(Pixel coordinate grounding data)
--------------------------------

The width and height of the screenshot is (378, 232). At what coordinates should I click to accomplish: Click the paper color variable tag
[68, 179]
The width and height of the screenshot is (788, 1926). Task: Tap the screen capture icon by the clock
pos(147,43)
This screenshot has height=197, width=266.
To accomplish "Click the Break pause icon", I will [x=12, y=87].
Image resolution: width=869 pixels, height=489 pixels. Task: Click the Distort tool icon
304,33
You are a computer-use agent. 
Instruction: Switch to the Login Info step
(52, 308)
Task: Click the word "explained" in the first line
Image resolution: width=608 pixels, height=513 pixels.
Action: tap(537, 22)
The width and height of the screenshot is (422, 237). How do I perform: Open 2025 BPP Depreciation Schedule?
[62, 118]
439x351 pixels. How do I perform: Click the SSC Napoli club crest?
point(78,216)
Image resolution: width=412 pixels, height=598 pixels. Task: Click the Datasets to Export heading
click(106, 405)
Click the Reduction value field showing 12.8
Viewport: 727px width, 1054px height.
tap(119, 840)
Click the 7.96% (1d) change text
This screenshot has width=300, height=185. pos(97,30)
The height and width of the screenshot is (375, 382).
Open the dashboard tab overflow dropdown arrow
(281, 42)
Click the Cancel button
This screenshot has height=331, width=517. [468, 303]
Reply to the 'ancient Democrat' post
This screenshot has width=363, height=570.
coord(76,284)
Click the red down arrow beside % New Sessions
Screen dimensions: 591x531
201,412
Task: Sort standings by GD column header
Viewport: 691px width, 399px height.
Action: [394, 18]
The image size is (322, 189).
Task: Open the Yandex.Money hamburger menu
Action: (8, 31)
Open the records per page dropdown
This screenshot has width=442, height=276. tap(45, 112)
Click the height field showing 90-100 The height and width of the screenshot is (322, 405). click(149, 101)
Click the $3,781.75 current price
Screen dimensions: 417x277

--------------------------------

EXERCISE AIM:
Output every entry exactly as given.

ANSWER AREA:
The width and height of the screenshot is (378, 232). At what coordinates should I click to accomplish: Click the paper color variable tag
[68, 179]
The width and height of the screenshot is (788, 1926). Task: Tap the screen capture icon by the clock
pos(147,43)
This screenshot has height=197, width=266.
To accomplish "Click the Break pause icon", I will [x=12, y=87].
Image resolution: width=869 pixels, height=489 pixels. Task: Click the Distort tool icon
304,33
You are a computer-use agent. 
Instruction: Switch to the Login Info step
(52, 308)
Task: Click the word "explained" in the first line
Image resolution: width=608 pixels, height=513 pixels.
Action: tap(537, 22)
The width and height of the screenshot is (422, 237). How do I perform: Open 2025 BPP Depreciation Schedule?
[62, 118]
439x351 pixels. How do I perform: Click the SSC Napoli club crest?
point(78,216)
Image resolution: width=412 pixels, height=598 pixels. Task: Click the Datasets to Export heading
click(106, 405)
Click the Reduction value field showing 12.8
Viewport: 727px width, 1054px height.
tap(119, 840)
Click the 7.96% (1d) change text
This screenshot has width=300, height=185. pos(97,30)
The height and width of the screenshot is (375, 382).
Open the dashboard tab overflow dropdown arrow
(281, 42)
Click the Cancel button
This screenshot has height=331, width=517. [468, 303]
Reply to the 'ancient Democrat' post
This screenshot has width=363, height=570.
coord(76,284)
Click the red down arrow beside % New Sessions
Screen dimensions: 591x531
201,412
Task: Sort standings by GD column header
Viewport: 691px width, 399px height.
Action: [394, 18]
The image size is (322, 189).
Task: Open the Yandex.Money hamburger menu
Action: (8, 31)
Open the records per page dropdown
This screenshot has width=442, height=276. tap(45, 112)
Click the height field showing 90-100 The height and width of the screenshot is (322, 405). click(149, 101)
Click the $3,781.75 current price
Screen dimensions: 417x277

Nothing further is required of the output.